The second big problem is that too many people seem to speak with the same voice. I'm a soldier in a provincial guard who serves a knight - well I must be a s*** who hates the knight and who wants to turn a profit any way I can and bonk little girls then. I'm a centurion of an army ordered to go into an allied country and steal the borderlands while its far reaches are being steamrolled by an enemy empire. Fine - I'll order my men to do their raping quietly so the peasants don't kick up too much fuss when they're annexed. If you're going to flip character to character at least give the reader someone to like. A Song of Ice and Fire is good not simply because a reader isn't sure who will live and who will die, but because it shows different sides to characters - you hate them one minute and the next you understand and sympathise.
Third, I'm pretty sure that a lot of this book is lost in translation. If I see the word contempt again...
The first few books in the series, though mostly poor reimaginings of well known fairy tales, are decent but the series quickly declines. Judging by the writing the author has no life experiences but tries to write as though he has a clue about things like sex with a woman. To make matters worse his narrative style changes throughout the series. Perhaps much is lost in translation.
A dull read. It becomes relatively interesting and engaging when the story focuses on Ciri, Geralt, and Yennefer. But when it turns to Dandelion or some random one-shot nobody, it makes for some dreadfully boring stuff. About 2/3rds in, I had to start skimming all the no-name narratives just to get back to something worth reading.

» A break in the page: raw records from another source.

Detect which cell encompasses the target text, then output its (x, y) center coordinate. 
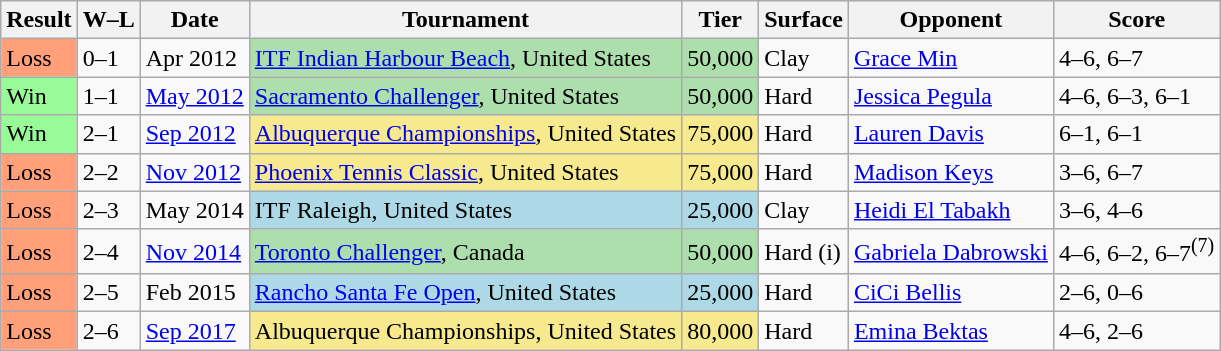
3–6, 4–6 (1136, 210)
2–6, 0–6 (1136, 293)
May 2012 (194, 96)
Tier (720, 20)
Hard (i) (804, 252)
Phoenix Tennis Classic, United States (465, 172)
0–1 (108, 58)
Toronto Challenger, Canada (465, 252)
Sep 2012 (194, 134)
Rancho Santa Fe Open, United States (465, 293)
Nov 2014 (194, 252)
2–6 (108, 331)
1–1 (108, 96)
2–2 (108, 172)
Jessica Pegula (950, 96)
Sep 2017 (194, 331)
Nov 2012 (194, 172)
ITF Raleigh, United States (465, 210)
Madison Keys (950, 172)
6–1, 6–1 (1136, 134)
Date (194, 20)
Gabriela Dabrowski (950, 252)
ITF Indian Harbour Beach, United States (465, 58)
2–3 (108, 210)
4–6, 2–6 (1136, 331)
2–1 (108, 134)
Score (1136, 20)
Result (39, 20)
Tournament (465, 20)
Emina Bektas (950, 331)
80,000 (720, 331)
Lauren Davis (950, 134)
4–6, 6–2, 6–7(7) (1136, 252)
4–6, 6–7 (1136, 58)
Surface (804, 20)
Grace Min (950, 58)
3–6, 6–7 (1136, 172)
2–4 (108, 252)
Opponent (950, 20)
2–5 (108, 293)
Sacramento Challenger, United States (465, 96)
4–6, 6–3, 6–1 (1136, 96)
May 2014 (194, 210)
CiCi Bellis (950, 293)
Feb 2015 (194, 293)
W–L (108, 20)
Heidi El Tabakh (950, 210)
Apr 2012 (194, 58)
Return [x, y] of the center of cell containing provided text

And what is up with the phrase "Time of Contempt"? I don't get it. It's good for one line and makes for a nice title, but here it shows up about every other chapter. Why? Okay, it's a time of contempt - we get it already! There's no need for the author to keep returning to that catch phrase. After a while it's just annoying.
I also did not particularly care for all the casual mention of rape or attempted rape in this book. Maybe the bad guys are that way, but I would have like to see a little more anger and agency on Ciri's part toward this kind of thing. Although the book tried to paint her otherwise, she's still far too passive for my taste.

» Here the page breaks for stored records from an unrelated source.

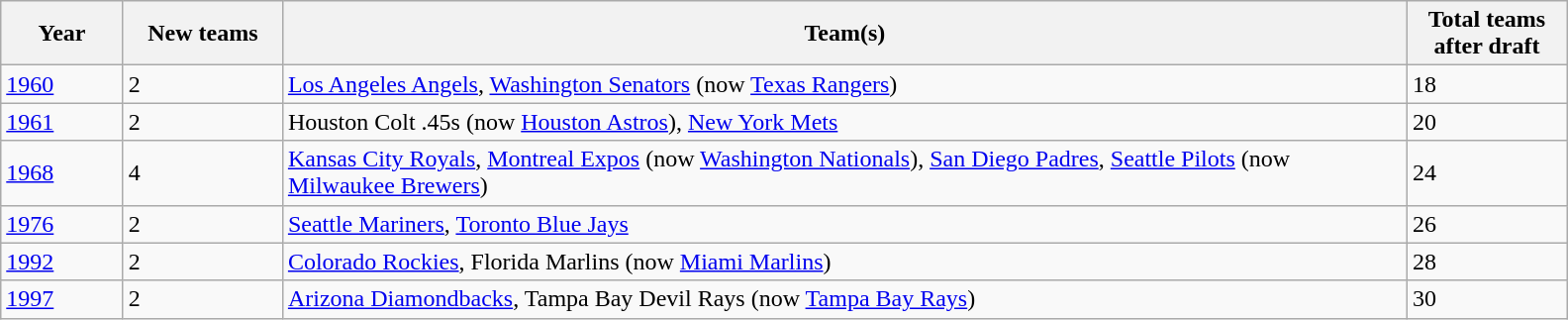
Team(s) [844, 34]
Los Angeles Angels, Washington Senators (now Texas Rangers) [844, 84]
Houston Colt .45s (now Houston Astros), New York Mets [844, 122]
4 [202, 172]
18 [1487, 84]
1997 [62, 299]
26 [1487, 224]
Kansas City Royals, Montreal Expos (now Washington Nationals), San Diego Padres, Seattle Pilots (now Milwaukee Brewers) [844, 172]
New teams [202, 34]
Colorado Rockies, Florida Marlins (now Miami Marlins) [844, 261]
20 [1487, 122]
1992 [62, 261]
1968 [62, 172]
24 [1487, 172]
28 [1487, 261]
Year [62, 34]
1976 [62, 224]
Total teams after draft [1487, 34]
Seattle Mariners, Toronto Blue Jays [844, 224]
1961 [62, 122]
Arizona Diamondbacks, Tampa Bay Devil Rays (now Tampa Bay Rays) [844, 299]
30 [1487, 299]
1960 [62, 84]
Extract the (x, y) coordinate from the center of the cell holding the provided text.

I've enjoyed the previous two English incarnations of The Witcher series. Before, they were 'different' - I'm hard pressed to remember a similar plot and story-telling structure, while the use of Easter European fairy tale creatures was unusual. As well, the earlier two books had a very unusual compositional structure. I'm not sure if it was from Sapkowski's original writing, or the translation to English, but sentence structure had a very lyrical quality. 'Time of Contempt', on the other hand, lacks nearly all of this. Very disappointing story, frankly, as it bogs down in personal and kingdom politics - reading it after the other two books was like watching the second (new) Star Wars trilogy after being raised on the original trilogy (I mean, who reads/watches this stuff for trade policy discussion!?). And, the writing (sentence structure) was very bland, even prosaic. In the end, it reads like a different author and a different series.
The Witcher Geralt is only in about 15% of this book. I really enjoyed the previous titles in this series but this one headed in a different direction that I really didn't care for. Also the constant use of the word "contempt" was obnoxious. I get it, you don't need to browbeat the reader with your theme. Was something lost in the translation?